Rare Earth Elements in the Soil-Plant Continuum: Pathways and Bioavailability

Rare earth elements (REEs) are increasingly recognized as emerging contaminants because of their rising dispersion within ecosystems, driven by enhanced industrial extraction, agricultural applications, and natural geochemical processes. The mobility and bioavailability of REEs in the soil-plant continuum are regulated by complex interactions involving soil chemistry, organic amendments, and competitive interactions with other elements. In the rhizosphere, root exudates and microbial activity play a pivotal role in modulating the availability and uptake of REEs by plants. Moreover, REE speciation, primarily influenced by soil pH, cation exchange capacity, and organic matter content, determines the extent of REE uptake by plant roots and their subsequent translocation to other plant organs. Once absorbed, REEs follow distinct translocation pathways within plant tissues, often exhibiting fractionation patterns, with light REEs (LREEs) and heavy REEs (HREEs) partitioning differently in roots, stems, and leaves. This intra-plant fractionation is governed by the chemical and physical properties of the REEs, including their affinity for cell wall pectins and cell membrane transporters , as well as their binding to organic acids in the vascular ap, which facilitates their mobility.
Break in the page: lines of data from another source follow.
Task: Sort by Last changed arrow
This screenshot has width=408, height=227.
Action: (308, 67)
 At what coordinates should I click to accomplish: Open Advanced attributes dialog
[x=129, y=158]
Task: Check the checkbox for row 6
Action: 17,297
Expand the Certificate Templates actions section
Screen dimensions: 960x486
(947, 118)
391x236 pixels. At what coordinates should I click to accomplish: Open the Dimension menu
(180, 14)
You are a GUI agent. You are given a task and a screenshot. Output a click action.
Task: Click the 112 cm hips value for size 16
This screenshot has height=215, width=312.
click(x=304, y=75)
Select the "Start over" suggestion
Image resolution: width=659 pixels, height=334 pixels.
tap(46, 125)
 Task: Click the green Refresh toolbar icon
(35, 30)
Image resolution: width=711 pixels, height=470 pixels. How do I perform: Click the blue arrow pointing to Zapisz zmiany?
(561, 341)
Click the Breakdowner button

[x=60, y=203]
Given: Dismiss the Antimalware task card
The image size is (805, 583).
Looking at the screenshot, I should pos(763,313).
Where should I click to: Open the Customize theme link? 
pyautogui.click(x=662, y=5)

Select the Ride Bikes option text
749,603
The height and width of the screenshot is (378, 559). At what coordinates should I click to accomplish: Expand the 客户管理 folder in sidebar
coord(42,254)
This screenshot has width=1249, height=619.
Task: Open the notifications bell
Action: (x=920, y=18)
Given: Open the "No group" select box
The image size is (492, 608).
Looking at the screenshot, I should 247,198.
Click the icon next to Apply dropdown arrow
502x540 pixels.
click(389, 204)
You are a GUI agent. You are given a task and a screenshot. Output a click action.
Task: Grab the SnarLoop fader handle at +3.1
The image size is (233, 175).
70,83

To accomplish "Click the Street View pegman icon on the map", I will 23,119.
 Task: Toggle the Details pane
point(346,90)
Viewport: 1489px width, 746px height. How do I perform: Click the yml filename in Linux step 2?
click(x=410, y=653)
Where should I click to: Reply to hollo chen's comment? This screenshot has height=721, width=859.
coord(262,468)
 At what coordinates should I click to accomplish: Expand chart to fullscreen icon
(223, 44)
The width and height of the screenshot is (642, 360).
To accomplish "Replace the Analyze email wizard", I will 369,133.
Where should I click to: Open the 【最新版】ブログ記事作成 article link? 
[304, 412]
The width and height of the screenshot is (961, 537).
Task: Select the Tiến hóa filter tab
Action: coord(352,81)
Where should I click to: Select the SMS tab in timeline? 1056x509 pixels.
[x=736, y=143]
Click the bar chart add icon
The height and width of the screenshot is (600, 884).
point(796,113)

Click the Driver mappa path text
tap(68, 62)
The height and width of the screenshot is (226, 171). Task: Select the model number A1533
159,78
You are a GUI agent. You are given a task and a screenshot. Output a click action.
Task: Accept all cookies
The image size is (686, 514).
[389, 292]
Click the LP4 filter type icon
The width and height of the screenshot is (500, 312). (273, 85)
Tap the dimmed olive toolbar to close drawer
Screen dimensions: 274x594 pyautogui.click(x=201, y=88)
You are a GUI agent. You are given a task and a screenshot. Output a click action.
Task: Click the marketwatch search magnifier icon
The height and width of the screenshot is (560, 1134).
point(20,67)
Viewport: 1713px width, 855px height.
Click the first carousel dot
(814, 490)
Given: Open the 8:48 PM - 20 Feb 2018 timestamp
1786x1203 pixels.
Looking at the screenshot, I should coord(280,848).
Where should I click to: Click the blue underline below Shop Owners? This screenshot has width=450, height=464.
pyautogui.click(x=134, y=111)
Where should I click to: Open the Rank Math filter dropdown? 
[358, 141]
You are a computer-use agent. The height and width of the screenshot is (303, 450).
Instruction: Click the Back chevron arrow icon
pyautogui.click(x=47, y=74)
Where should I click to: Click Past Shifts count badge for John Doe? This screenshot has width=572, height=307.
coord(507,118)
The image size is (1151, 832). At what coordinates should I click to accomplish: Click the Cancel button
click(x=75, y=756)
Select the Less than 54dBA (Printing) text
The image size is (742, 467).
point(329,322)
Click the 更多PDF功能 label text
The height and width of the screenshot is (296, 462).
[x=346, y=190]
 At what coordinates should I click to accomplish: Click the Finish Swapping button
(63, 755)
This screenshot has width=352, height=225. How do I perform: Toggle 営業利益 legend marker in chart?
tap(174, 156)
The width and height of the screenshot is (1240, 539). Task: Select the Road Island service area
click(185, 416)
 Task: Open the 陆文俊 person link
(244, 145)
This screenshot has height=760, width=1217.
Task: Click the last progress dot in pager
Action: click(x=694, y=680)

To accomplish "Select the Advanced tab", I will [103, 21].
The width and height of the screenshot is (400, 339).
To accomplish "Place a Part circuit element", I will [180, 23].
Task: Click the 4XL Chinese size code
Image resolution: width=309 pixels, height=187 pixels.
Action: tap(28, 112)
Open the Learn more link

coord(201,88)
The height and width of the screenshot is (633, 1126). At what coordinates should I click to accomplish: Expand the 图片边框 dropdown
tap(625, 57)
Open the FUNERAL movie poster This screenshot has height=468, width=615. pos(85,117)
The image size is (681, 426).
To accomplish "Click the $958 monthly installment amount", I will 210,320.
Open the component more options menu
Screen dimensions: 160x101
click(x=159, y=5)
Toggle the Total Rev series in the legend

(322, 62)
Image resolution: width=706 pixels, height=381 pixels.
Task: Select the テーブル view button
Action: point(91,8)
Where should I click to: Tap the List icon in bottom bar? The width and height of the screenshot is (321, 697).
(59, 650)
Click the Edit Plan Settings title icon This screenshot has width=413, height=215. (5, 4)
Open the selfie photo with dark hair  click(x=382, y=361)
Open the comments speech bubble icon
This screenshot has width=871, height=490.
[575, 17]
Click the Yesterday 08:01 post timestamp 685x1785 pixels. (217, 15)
In plant physiology, REEs exhibit a biphasic effect known as hormesis. At low concentrations, they can enhance processes such as mineral nutrition, photosynthesis, and stress response; however higher concentrations induce toxicity, oxidative stress, and disruption of calcium-mediated signalling. These contrasting effects can significantly impact plant growth and development, underscoring the importance of establishing critical concentration thresholds of REEs in plants. A comprehensive understanding of the mechanisms underlying REE mobility, bioavailability, and accumulation in plants is essential for evaluating the potential environmental risks associated with their presence. Such insights are critical for assessing risks to soil health, promoting sustainable land management, and safeguarding human food supply.